Reg No
32401902
Rating
Regional
Categories of Special Interest
Architectural, Historical, Social
Original Use
School
Date
1890 - 1895
Coordinates
153855, 330431
Date Recorded
20/08/2004
Date Updated
--/--/--
Detached four-bay single-storey national school, dated 1891, on a rectangular plan; four-bay single-storey rear (north) elevation. Now disused. Pitched slate roof with clay or terracotta ridge tiles, red brick Running bond chimney stack having chamfered capping supporting yellow terracotta pots, timber bargeboards to gables on thumbnail beaded purlins, and cast-iron rainwater goods on timber eaves boards on slightly overhanging timber boarded eaves having timber consoles retaining cast-iron downpipes. Roughcast walls on rendered chamfered plinth with drag edged rusticated cut-limestone date stone ("1891"). Square-headed window openings with concrete sills, and concealed dressings framing six-over-six timber sash windows. Square-headed door opening (east) with concealed dressings framing timber boarded door having overlight. Paired square-headed (east) or square-headed (west) window openings to rear (north) elevation with concrete sills, and concealed dressings framing six-over-six timber sash windows. Interior including vestibule (east); full-height classroom with exposed Queen post timber roof construction. Set back from line of road in unkempt grounds with piers to perimeter having lichen-covered cut-limestone capping supporting flat iron gate.

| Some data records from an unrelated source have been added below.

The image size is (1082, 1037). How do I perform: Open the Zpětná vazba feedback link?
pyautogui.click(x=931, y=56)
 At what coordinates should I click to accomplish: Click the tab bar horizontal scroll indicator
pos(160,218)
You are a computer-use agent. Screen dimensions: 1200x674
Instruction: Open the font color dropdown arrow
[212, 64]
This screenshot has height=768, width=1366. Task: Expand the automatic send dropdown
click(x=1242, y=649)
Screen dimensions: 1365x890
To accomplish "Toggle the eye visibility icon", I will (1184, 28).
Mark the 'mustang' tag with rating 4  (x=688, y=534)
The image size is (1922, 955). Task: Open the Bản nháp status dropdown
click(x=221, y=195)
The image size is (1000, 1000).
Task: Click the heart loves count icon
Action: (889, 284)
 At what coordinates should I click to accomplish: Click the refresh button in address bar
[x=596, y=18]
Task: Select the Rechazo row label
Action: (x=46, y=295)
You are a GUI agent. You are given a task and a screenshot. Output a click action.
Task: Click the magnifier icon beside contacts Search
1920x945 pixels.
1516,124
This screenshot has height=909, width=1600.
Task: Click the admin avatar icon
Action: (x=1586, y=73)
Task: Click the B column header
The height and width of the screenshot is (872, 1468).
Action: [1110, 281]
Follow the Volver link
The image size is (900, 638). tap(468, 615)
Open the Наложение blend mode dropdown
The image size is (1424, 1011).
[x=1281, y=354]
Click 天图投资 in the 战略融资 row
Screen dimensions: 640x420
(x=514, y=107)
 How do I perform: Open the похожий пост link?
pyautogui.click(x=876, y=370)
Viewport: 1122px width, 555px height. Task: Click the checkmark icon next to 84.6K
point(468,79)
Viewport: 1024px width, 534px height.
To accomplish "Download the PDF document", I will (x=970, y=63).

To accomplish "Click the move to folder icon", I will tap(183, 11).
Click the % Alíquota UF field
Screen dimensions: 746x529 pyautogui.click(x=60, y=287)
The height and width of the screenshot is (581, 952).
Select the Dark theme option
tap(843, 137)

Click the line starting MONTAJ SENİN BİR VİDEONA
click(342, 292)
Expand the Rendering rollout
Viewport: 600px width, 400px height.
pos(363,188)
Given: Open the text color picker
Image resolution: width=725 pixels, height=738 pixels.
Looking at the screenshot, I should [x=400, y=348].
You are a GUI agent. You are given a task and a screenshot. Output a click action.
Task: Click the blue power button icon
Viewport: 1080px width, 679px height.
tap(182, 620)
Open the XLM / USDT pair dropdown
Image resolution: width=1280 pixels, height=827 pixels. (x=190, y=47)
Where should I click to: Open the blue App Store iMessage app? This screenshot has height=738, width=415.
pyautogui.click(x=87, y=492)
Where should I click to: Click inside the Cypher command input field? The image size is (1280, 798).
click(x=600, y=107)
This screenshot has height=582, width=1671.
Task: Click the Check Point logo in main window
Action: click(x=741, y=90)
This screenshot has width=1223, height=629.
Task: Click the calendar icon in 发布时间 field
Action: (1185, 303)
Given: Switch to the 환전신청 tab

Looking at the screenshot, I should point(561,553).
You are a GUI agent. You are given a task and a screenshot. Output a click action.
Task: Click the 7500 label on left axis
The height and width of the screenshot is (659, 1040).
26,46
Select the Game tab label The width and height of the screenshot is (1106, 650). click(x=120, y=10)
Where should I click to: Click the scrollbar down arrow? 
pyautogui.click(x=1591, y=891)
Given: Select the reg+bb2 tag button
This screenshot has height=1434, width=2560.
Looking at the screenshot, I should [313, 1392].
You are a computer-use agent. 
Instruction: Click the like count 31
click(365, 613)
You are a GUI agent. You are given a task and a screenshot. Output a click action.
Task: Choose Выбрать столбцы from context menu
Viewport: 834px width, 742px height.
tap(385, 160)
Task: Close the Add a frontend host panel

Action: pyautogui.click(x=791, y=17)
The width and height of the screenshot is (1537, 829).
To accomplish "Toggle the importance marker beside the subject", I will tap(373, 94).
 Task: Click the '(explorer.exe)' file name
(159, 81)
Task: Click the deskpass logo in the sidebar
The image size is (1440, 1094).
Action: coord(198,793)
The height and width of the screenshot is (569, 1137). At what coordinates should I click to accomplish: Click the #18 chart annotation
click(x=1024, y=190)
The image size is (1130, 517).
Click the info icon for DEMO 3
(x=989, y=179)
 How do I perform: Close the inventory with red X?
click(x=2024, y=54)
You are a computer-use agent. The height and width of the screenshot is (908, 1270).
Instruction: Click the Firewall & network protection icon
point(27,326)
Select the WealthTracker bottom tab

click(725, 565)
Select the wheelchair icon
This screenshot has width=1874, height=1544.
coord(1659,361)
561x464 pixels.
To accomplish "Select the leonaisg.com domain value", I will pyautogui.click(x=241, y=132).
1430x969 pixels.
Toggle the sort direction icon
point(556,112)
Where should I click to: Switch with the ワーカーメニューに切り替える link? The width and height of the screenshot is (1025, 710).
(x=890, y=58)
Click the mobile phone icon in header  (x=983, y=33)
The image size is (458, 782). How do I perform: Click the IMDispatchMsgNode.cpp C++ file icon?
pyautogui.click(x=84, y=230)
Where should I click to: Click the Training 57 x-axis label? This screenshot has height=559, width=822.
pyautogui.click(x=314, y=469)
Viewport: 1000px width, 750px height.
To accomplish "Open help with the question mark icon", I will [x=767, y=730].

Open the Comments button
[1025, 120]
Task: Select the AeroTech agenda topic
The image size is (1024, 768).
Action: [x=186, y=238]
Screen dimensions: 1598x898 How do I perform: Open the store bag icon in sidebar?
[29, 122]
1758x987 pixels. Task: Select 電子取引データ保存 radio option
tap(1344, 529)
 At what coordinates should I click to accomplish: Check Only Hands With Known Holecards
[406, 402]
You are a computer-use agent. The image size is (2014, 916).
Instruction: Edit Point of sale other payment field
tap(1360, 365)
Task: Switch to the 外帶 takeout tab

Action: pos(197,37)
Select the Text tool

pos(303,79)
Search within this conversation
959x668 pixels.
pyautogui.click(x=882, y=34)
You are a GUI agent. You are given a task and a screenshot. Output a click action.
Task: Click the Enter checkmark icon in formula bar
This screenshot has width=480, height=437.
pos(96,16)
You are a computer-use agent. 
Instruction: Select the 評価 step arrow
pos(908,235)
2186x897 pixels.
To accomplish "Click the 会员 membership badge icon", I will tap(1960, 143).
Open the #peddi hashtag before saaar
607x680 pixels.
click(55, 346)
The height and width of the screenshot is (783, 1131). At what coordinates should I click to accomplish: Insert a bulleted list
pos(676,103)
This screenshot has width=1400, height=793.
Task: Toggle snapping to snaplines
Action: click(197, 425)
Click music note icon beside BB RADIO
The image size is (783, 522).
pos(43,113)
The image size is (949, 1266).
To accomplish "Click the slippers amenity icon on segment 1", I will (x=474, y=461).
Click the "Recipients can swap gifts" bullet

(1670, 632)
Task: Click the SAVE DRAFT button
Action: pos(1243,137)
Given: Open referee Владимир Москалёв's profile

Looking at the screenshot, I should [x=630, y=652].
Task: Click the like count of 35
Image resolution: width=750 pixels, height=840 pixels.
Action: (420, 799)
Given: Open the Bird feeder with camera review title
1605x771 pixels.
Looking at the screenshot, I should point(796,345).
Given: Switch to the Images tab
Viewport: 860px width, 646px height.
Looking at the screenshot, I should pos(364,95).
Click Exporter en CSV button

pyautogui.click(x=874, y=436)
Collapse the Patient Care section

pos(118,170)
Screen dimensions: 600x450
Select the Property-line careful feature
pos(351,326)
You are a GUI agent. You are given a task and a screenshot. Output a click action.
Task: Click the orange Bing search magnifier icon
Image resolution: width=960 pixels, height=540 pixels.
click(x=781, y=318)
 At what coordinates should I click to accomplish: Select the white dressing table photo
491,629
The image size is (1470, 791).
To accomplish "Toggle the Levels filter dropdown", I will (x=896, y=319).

A national school erected to a standardised design produced by the Office of Public Works (established 1831) representing an integral component of the late nineteenth-century built heritage of County Sligo with the architectural value of the composition suggested by such attributes as the compact rectilinear plan form; the conservative Georgian glazing patterns; and the decorative timber work embellishing a high pitched roof. A prolonged period out of use notwithstanding, the form and massing survive intact together with substantial quantities of the original fabric, both to the exterior and to the utilitarian interior, thus upholding the character or integrity of a national school making a pleasing visual statement in a remote rural setting.